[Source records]
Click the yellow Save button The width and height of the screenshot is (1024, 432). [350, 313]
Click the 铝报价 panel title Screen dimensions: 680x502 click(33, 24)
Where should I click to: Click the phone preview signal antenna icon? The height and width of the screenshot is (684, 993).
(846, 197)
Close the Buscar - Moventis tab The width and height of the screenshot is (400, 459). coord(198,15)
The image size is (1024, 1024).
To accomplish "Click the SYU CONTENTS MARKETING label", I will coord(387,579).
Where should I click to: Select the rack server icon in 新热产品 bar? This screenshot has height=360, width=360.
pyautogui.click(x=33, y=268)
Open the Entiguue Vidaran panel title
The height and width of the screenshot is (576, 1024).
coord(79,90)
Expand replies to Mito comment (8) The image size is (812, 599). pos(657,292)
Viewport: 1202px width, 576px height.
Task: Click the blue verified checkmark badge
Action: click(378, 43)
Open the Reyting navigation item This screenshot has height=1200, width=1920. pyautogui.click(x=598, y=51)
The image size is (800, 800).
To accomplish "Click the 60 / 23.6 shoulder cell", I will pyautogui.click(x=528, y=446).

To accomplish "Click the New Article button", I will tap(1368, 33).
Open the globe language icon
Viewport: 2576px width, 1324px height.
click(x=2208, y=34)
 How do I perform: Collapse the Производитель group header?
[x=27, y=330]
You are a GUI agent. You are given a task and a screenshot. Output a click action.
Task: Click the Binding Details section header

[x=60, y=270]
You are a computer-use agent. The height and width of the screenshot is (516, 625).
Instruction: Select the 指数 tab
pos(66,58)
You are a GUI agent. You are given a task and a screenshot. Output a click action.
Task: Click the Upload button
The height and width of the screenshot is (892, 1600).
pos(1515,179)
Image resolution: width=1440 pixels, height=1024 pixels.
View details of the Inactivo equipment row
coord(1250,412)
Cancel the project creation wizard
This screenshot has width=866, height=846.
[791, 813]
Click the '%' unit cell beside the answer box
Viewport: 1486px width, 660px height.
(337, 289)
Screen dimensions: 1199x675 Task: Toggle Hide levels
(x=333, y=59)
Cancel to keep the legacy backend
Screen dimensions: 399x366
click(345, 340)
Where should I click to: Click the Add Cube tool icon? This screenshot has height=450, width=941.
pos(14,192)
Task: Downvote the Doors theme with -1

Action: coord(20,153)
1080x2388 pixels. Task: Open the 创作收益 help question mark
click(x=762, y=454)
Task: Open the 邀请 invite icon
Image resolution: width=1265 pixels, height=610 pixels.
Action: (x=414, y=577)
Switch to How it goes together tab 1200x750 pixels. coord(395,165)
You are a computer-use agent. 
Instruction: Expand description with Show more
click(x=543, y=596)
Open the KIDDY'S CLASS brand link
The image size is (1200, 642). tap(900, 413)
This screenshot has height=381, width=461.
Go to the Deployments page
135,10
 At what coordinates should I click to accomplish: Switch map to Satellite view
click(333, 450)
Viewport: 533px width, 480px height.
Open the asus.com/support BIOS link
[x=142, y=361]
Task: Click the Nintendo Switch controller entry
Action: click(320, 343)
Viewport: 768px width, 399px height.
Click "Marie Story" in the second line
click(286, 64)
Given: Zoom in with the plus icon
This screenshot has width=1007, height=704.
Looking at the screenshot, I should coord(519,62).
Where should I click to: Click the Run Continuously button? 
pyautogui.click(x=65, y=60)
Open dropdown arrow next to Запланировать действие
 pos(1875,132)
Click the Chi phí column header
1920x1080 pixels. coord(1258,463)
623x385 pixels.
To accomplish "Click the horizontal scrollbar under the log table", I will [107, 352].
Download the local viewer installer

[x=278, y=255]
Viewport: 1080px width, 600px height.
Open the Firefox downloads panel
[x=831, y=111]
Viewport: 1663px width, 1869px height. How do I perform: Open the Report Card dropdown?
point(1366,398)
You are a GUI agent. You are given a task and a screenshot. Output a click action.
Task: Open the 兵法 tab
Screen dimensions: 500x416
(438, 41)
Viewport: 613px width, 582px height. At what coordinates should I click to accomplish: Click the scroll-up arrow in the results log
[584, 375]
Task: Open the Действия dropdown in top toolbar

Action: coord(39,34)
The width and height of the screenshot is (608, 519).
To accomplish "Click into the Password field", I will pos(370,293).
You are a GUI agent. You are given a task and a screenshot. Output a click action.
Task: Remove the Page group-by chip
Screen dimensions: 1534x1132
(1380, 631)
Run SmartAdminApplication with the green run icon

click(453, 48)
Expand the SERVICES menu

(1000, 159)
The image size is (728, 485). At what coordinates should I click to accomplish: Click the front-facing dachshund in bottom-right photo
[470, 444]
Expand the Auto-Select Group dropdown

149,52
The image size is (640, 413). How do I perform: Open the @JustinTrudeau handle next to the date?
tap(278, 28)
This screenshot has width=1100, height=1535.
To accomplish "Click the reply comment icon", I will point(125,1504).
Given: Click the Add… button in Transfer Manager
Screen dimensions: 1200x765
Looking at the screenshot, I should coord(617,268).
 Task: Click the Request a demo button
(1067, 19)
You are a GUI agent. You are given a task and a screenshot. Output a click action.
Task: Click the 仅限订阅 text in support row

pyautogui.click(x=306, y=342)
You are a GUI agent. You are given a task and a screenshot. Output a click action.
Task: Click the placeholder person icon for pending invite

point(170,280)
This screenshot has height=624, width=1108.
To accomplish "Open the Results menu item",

» **What is expected**: Reproduce the preceding records exactly and completely.

» **Expected answer**:
Click the yellow Save button The width and height of the screenshot is (1024, 432). [350, 313]
Click the 铝报价 panel title Screen dimensions: 680x502 click(33, 24)
Where should I click to: Click the phone preview signal antenna icon? The height and width of the screenshot is (684, 993).
(846, 197)
Close the Buscar - Moventis tab The width and height of the screenshot is (400, 459). coord(198,15)
The image size is (1024, 1024).
To accomplish "Click the SYU CONTENTS MARKETING label", I will coord(387,579).
Where should I click to: Select the rack server icon in 新热产品 bar? This screenshot has height=360, width=360.
pyautogui.click(x=33, y=268)
Open the Entiguue Vidaran panel title
The height and width of the screenshot is (576, 1024).
coord(79,90)
Expand replies to Mito comment (8) The image size is (812, 599). pos(657,292)
Viewport: 1202px width, 576px height.
Task: Click the blue verified checkmark badge
Action: click(378, 43)
Open the Reyting navigation item This screenshot has height=1200, width=1920. pyautogui.click(x=598, y=51)
The image size is (800, 800).
To accomplish "Click the 60 / 23.6 shoulder cell", I will pyautogui.click(x=528, y=446).

To accomplish "Click the New Article button", I will tap(1368, 33).
Open the globe language icon
Viewport: 2576px width, 1324px height.
click(x=2208, y=34)
 How do I perform: Collapse the Производитель group header?
[x=27, y=330]
You are a GUI agent. You are given a task and a screenshot. Output a click action.
Task: Click the Binding Details section header

[x=60, y=270]
You are a computer-use agent. The height and width of the screenshot is (516, 625).
Instruction: Select the 指数 tab
pos(66,58)
You are a GUI agent. You are given a task and a screenshot. Output a click action.
Task: Click the Upload button
The height and width of the screenshot is (892, 1600).
pos(1515,179)
Image resolution: width=1440 pixels, height=1024 pixels.
View details of the Inactivo equipment row
coord(1250,412)
Cancel the project creation wizard
This screenshot has width=866, height=846.
[791, 813]
Click the '%' unit cell beside the answer box
Viewport: 1486px width, 660px height.
(337, 289)
Screen dimensions: 1199x675 Task: Toggle Hide levels
(x=333, y=59)
Cancel to keep the legacy backend
Screen dimensions: 399x366
click(345, 340)
Where should I click to: Click the Add Cube tool icon? This screenshot has height=450, width=941.
pos(14,192)
Task: Downvote the Doors theme with -1

Action: coord(20,153)
1080x2388 pixels. Task: Open the 创作收益 help question mark
click(x=762, y=454)
Task: Open the 邀请 invite icon
Image resolution: width=1265 pixels, height=610 pixels.
Action: (x=414, y=577)
Switch to How it goes together tab 1200x750 pixels. coord(395,165)
You are a computer-use agent. 
Instruction: Expand description with Show more
click(x=543, y=596)
Open the KIDDY'S CLASS brand link
The image size is (1200, 642). tap(900, 413)
This screenshot has height=381, width=461.
Go to the Deployments page
135,10
 At what coordinates should I click to accomplish: Switch map to Satellite view
click(333, 450)
Viewport: 533px width, 480px height.
Open the asus.com/support BIOS link
[x=142, y=361]
Task: Click the Nintendo Switch controller entry
Action: click(320, 343)
Viewport: 768px width, 399px height.
Click "Marie Story" in the second line
click(286, 64)
Given: Zoom in with the plus icon
This screenshot has width=1007, height=704.
Looking at the screenshot, I should coord(519,62).
Where should I click to: Click the Run Continuously button? 
pyautogui.click(x=65, y=60)
Open dropdown arrow next to Запланировать действие
 pos(1875,132)
Click the Chi phí column header
1920x1080 pixels. coord(1258,463)
623x385 pixels.
To accomplish "Click the horizontal scrollbar under the log table", I will [107, 352].
Download the local viewer installer

[x=278, y=255]
Viewport: 1080px width, 600px height.
Open the Firefox downloads panel
[x=831, y=111]
Viewport: 1663px width, 1869px height. How do I perform: Open the Report Card dropdown?
point(1366,398)
You are a GUI agent. You are given a task and a screenshot. Output a click action.
Task: Open the 兵法 tab
Screen dimensions: 500x416
(438, 41)
Viewport: 613px width, 582px height. At what coordinates should I click to accomplish: Click the scroll-up arrow in the results log
[584, 375]
Task: Open the Действия dropdown in top toolbar

Action: coord(39,34)
The width and height of the screenshot is (608, 519).
To accomplish "Click into the Password field", I will pos(370,293).
You are a GUI agent. You are given a task and a screenshot. Output a click action.
Task: Remove the Page group-by chip
Screen dimensions: 1534x1132
(1380, 631)
Run SmartAdminApplication with the green run icon

click(453, 48)
Expand the SERVICES menu

(1000, 159)
The image size is (728, 485). At what coordinates should I click to accomplish: Click the front-facing dachshund in bottom-right photo
[470, 444]
Expand the Auto-Select Group dropdown

149,52
The image size is (640, 413). How do I perform: Open the @JustinTrudeau handle next to the date?
tap(278, 28)
This screenshot has width=1100, height=1535.
To accomplish "Click the reply comment icon", I will point(125,1504).
Given: Click the Add… button in Transfer Manager
Screen dimensions: 1200x765
Looking at the screenshot, I should coord(617,268).
 Task: Click the Request a demo button
(1067, 19)
You are a GUI agent. You are given a task and a screenshot. Output a click action.
Task: Click the 仅限订阅 text in support row

pyautogui.click(x=306, y=342)
You are a GUI agent. You are given a task and a screenshot. Output a click action.
Task: Click the placeholder person icon for pending invite

point(170,280)
This screenshot has height=624, width=1108.
To accomplish "Open the Results menu item",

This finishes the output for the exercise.